■ What to work on ■
Your answer must be the exact lines from the one holding "The width and height of the screenshot is (730, 453)." through the end of the entries, with no pictures.
::::::::
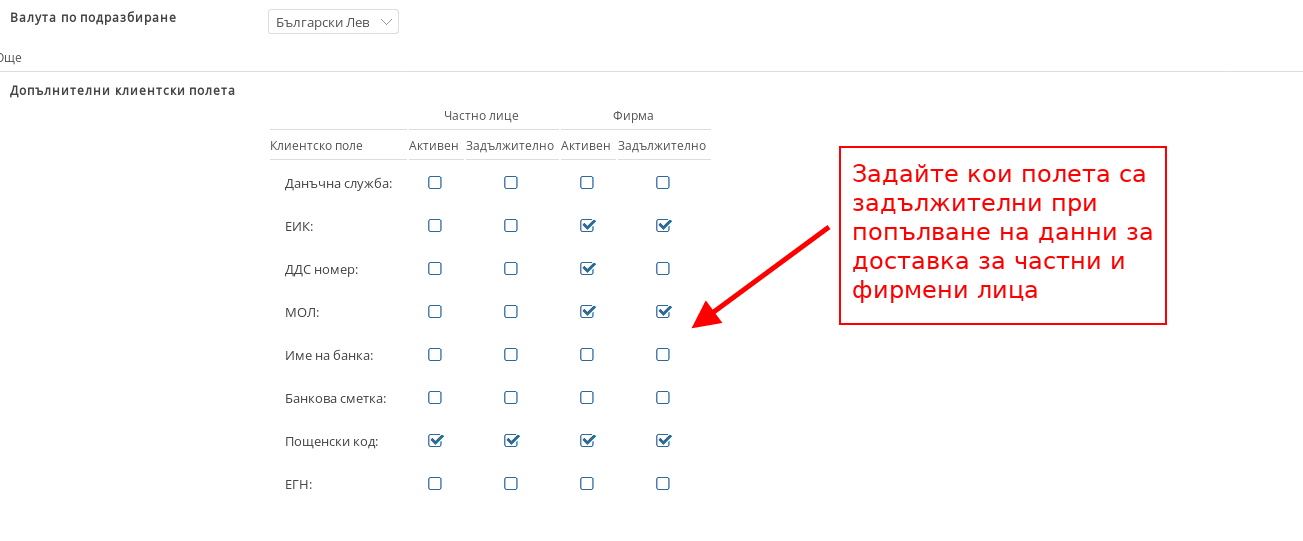Screen dimensions: 1303x541
Task: Uncheck МОЛ Активен for Фирма
Action: pos(587,312)
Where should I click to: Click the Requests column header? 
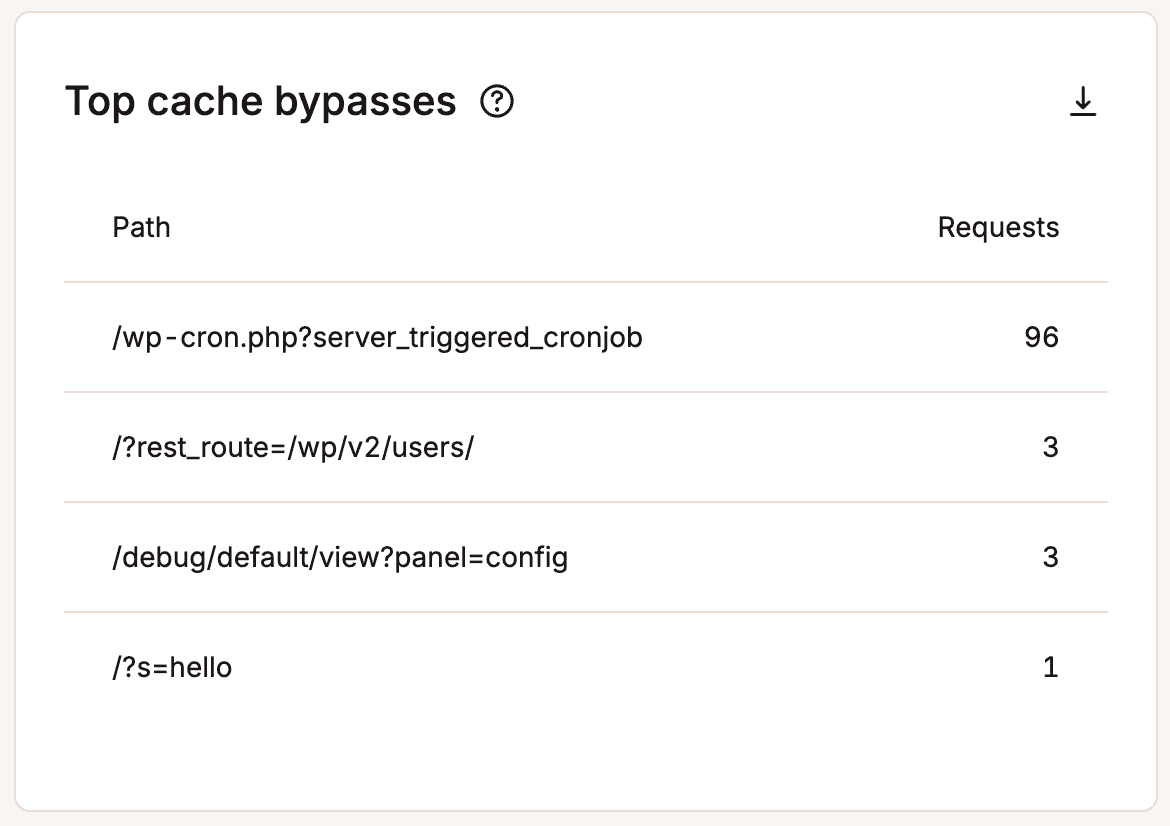[998, 227]
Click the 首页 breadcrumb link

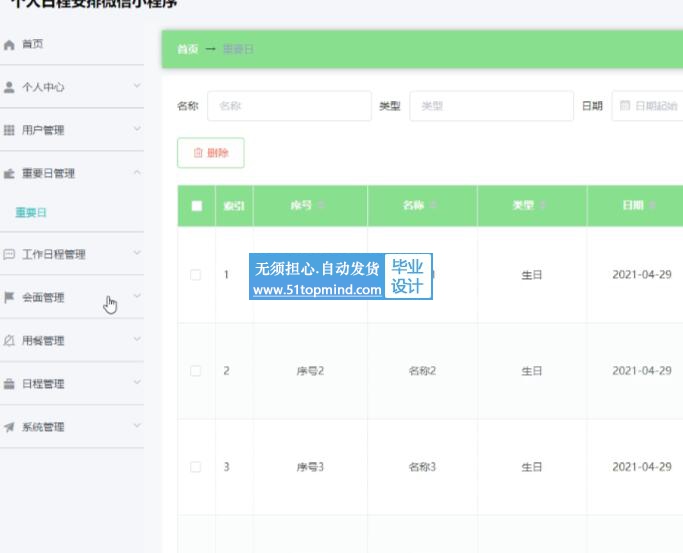click(x=187, y=49)
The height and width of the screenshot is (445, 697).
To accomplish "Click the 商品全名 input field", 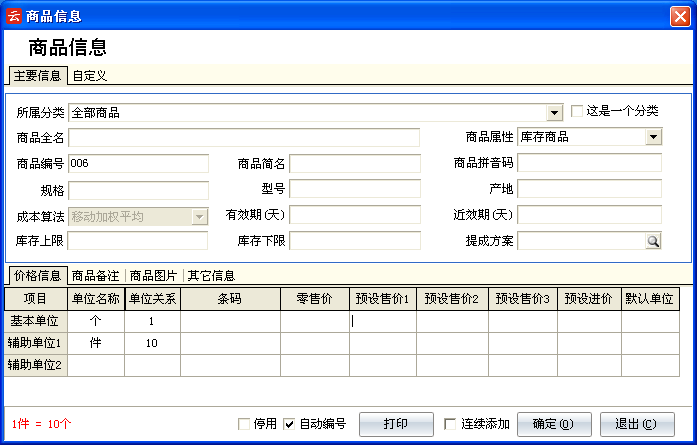I will pyautogui.click(x=244, y=138).
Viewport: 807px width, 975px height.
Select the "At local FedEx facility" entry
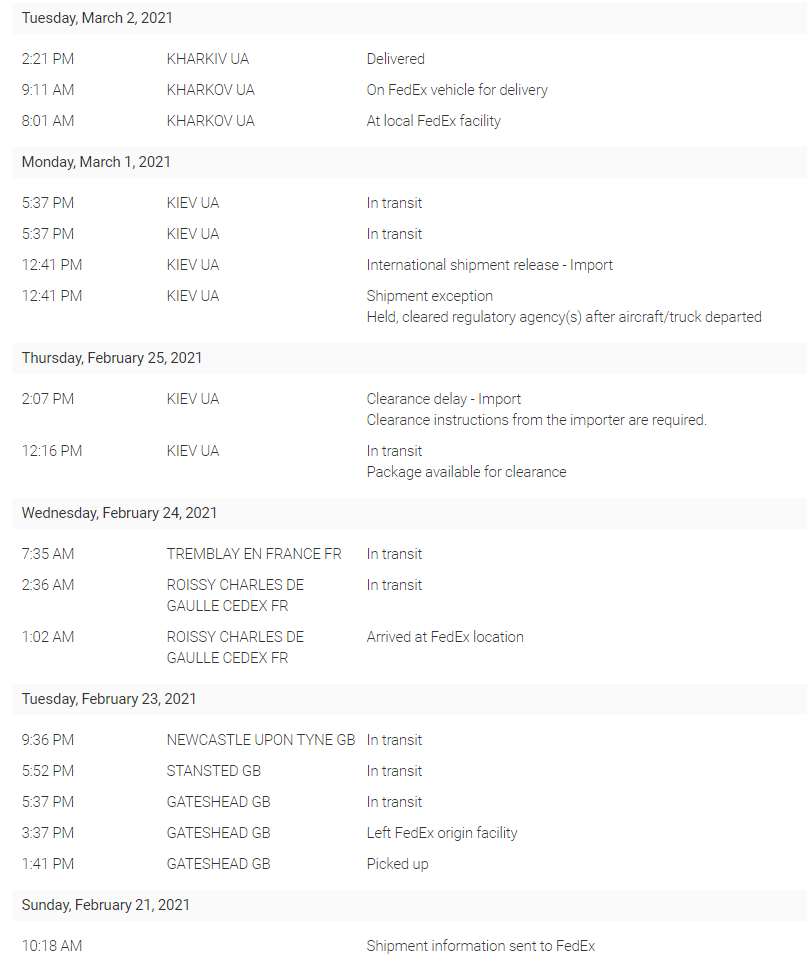coord(433,121)
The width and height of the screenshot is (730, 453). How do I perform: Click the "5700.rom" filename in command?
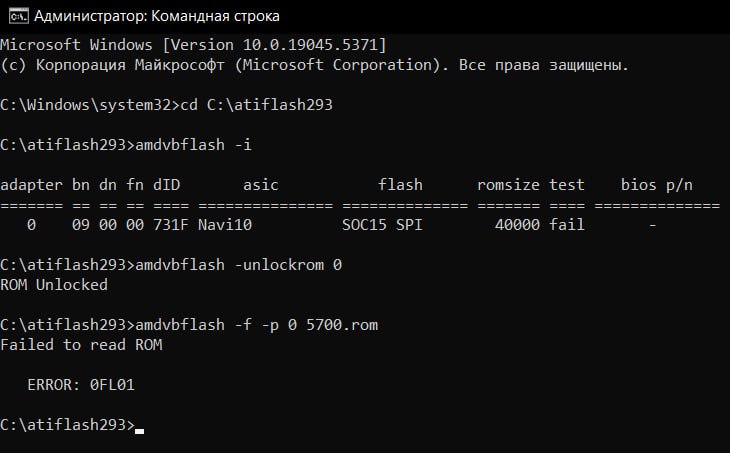342,325
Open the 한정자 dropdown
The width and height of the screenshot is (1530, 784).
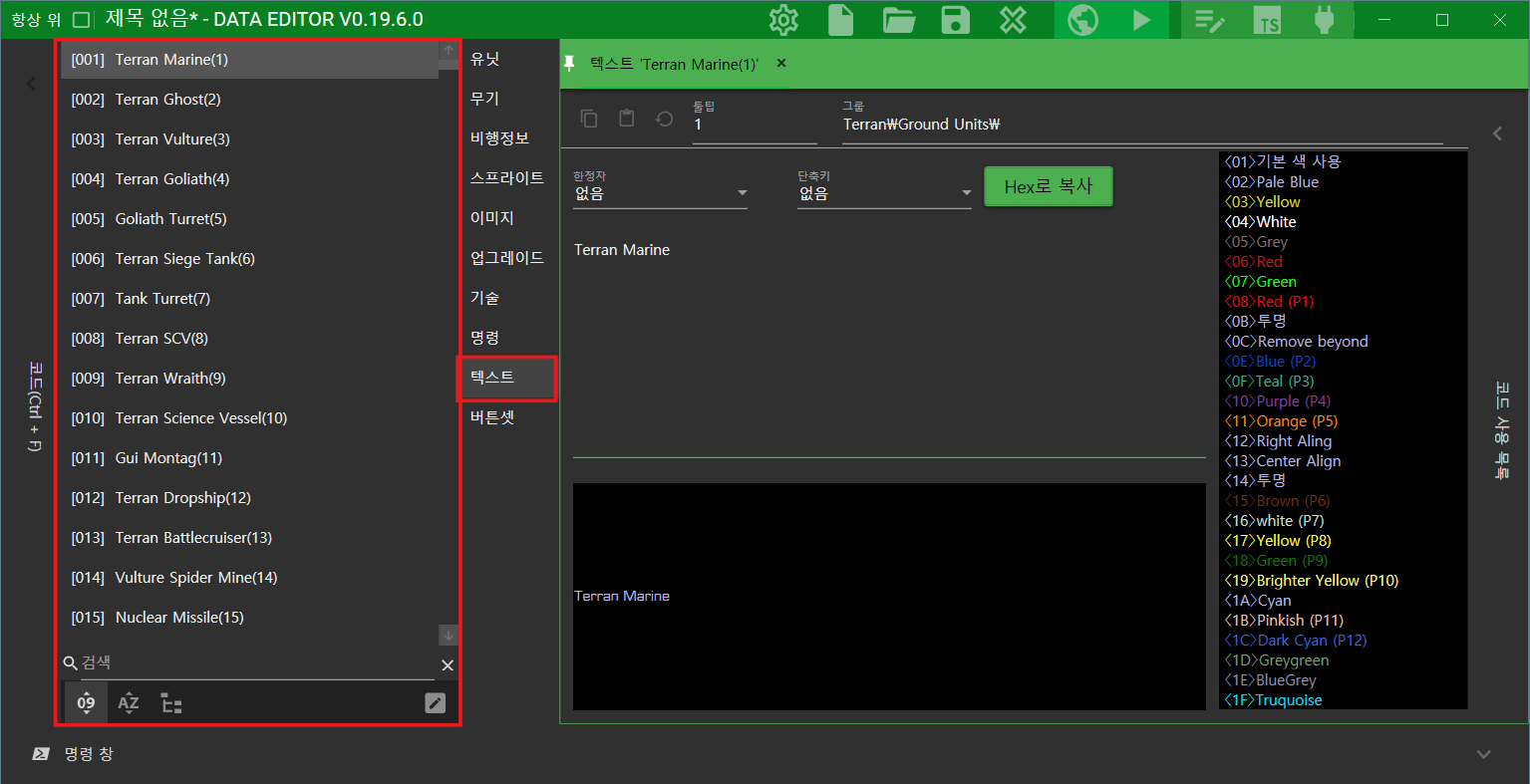click(660, 193)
::::::::
■ Expected answer ■
The width and height of the screenshot is (730, 453). How do I perform: Click the "5700.rom" filename in command?
342,325
Open the 한정자 dropdown
The width and height of the screenshot is (1530, 784).
click(660, 193)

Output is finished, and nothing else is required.